TGF-β supervises centrosome amplification and tetraploidy in the mammary gland

MC Fleisch ¹, CA Maxwell ¹, C Kuper ¹, SV Costes ¹, MH Barcellos-Hoff ¹

¹Lawrence Berkeley National Laboratory, Department of Cancer Biology, Berkeley, CA, USA

Congress Abstract

At its earliest stages, prior to mutational loss of p53, breast cancer is characterized by centrosomal abnormalities (CA) and chromosomal instability (Lingle 2002) and shows signs of constitutive DNA damage response (Bartkova 2005). Genetic instability potentially occurs through impaired responses to damage from exogenous agents, and/or environmental stress within p53 competent cells. High doses of IR, an established carcinogen but also therapeutic of the breast induces CA within tumor cells (Sato 2000).

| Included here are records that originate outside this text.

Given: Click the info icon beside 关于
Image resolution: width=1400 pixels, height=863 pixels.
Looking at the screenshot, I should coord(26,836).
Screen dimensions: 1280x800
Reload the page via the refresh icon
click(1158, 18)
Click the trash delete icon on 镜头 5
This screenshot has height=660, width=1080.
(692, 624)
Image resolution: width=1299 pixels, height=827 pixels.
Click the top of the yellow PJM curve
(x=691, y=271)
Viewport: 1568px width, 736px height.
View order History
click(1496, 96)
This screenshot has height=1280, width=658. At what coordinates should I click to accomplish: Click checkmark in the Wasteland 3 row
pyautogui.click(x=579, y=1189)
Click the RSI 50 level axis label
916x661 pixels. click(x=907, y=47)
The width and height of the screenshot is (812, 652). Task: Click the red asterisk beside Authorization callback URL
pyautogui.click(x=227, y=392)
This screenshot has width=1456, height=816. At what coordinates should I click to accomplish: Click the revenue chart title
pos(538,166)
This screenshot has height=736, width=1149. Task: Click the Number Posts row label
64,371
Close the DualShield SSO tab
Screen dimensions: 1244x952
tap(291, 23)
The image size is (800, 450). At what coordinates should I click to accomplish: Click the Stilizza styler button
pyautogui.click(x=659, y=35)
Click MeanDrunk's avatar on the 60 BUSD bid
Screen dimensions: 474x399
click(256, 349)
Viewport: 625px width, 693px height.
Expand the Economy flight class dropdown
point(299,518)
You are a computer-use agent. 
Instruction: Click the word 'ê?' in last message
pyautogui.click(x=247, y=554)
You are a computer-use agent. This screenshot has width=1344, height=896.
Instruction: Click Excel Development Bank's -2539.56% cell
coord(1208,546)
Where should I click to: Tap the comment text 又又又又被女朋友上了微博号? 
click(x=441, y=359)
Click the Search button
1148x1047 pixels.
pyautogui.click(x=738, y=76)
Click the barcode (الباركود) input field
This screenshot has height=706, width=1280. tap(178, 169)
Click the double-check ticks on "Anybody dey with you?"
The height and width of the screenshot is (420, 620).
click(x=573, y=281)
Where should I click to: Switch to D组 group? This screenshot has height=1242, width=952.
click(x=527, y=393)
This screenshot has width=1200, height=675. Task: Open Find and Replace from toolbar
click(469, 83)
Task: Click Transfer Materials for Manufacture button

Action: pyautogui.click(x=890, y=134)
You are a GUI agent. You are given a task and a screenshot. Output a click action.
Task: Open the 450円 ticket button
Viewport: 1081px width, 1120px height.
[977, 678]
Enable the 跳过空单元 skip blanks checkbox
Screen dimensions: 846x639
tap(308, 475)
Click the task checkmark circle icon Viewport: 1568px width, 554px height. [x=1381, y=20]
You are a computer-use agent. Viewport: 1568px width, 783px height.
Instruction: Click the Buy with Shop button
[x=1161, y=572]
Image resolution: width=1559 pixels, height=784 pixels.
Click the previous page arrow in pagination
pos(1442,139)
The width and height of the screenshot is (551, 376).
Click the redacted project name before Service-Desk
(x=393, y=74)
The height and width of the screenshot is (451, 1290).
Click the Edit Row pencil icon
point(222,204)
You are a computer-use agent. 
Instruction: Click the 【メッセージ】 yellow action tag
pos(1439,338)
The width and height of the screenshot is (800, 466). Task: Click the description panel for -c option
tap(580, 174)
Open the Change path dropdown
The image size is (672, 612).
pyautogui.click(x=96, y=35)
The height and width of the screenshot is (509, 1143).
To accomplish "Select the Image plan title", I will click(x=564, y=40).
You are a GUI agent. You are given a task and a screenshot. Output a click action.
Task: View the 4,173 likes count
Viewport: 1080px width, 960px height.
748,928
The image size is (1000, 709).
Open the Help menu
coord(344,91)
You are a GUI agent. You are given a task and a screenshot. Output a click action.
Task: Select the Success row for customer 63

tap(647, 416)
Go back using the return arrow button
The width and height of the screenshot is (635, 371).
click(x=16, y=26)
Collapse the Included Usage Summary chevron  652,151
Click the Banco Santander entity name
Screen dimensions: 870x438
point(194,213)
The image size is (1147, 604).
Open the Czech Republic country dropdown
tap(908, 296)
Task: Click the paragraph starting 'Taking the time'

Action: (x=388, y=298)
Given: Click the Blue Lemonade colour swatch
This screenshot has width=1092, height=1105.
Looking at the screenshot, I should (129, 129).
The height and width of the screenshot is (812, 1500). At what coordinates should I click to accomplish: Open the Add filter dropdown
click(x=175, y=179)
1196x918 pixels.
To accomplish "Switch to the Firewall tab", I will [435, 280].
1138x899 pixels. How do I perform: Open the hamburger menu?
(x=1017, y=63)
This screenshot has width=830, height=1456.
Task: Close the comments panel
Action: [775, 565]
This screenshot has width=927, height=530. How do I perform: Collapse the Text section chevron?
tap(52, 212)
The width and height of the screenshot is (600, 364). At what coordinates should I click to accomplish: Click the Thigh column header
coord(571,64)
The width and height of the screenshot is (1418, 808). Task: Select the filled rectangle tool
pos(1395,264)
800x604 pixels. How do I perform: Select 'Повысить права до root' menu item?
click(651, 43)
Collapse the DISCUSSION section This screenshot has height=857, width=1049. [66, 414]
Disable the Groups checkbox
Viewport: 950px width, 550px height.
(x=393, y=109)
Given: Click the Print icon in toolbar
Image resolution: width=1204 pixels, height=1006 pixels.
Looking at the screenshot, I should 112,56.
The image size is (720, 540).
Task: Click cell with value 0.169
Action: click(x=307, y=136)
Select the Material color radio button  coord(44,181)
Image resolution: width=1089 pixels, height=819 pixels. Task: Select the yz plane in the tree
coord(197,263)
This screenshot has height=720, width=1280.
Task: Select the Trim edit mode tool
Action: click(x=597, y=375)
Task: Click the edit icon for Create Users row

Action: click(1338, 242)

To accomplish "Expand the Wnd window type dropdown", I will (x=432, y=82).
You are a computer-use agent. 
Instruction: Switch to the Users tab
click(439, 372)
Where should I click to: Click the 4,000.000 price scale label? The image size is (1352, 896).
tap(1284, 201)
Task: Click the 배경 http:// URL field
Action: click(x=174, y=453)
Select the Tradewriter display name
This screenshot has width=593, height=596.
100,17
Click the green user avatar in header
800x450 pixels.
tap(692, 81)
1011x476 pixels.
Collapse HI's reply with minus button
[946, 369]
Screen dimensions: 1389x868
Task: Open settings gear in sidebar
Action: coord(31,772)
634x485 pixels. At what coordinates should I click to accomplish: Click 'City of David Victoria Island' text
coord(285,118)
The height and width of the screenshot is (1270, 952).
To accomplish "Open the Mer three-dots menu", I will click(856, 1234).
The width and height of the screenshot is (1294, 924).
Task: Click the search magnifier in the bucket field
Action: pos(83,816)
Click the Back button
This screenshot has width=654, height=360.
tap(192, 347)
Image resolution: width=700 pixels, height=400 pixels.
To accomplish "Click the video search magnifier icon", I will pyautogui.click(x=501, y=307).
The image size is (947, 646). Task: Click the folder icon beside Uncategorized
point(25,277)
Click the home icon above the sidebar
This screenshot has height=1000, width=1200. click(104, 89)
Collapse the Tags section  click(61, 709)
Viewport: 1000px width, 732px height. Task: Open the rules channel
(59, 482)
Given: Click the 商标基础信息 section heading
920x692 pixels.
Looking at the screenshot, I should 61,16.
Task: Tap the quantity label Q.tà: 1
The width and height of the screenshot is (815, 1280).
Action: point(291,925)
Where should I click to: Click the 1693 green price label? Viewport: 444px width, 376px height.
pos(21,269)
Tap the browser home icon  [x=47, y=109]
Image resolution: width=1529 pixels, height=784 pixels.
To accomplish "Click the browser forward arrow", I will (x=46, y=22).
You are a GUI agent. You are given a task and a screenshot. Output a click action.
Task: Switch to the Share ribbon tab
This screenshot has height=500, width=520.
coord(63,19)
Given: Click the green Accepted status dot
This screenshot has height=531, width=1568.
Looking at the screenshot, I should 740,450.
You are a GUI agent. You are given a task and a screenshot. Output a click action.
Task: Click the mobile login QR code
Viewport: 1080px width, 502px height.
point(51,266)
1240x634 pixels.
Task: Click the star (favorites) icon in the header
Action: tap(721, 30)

It is unknown if IR or environmental stress is able to induce CA in normal p53 competent cells, and if, whether these can persist within a population and resolve with genetic instability. We show that the frequency of CA dramatically increases in the progeny of p53 competent human mammary epithelial cells surviving graded exposure to even low dose IR. The frequency of CA are altered by exogenous TGF-β, an extracellularly activated cytokine. Whereas the presence of exogenous TGF-β did not prevent the generation of CA its addition significantly decreased the levels of persistent CA. Also, the inhibition of endogenous TGF-β signaling in the epithelium increased the frequency of cells with CA even without IR. Within murine tissue, in-situ analysis confirmed this supervisory role of TGF-β on CA. Inhibition of TGF-β1 signaling within ex-vivo murine mammary epithelia augmented the persistence of CA, spindle abnormalities and consequent tetraploidy. Examination of CA within murine mammary glands of varying genetic backgrounds revealed a genetic interaction between p53 and TGF-β pathways in the supervision of CA and ploidy. Cumulatively these data demonstrate that in the absence of extracellular TGF-β1 p53 competent epithelial cells can accumulate CA and tetraploidy in response to DNA damaging agents or environmental stress. The role of TGF-β in suppressing CA directly links microenvironment and genomic integrity showing an additional level of defense against carcinogenesis.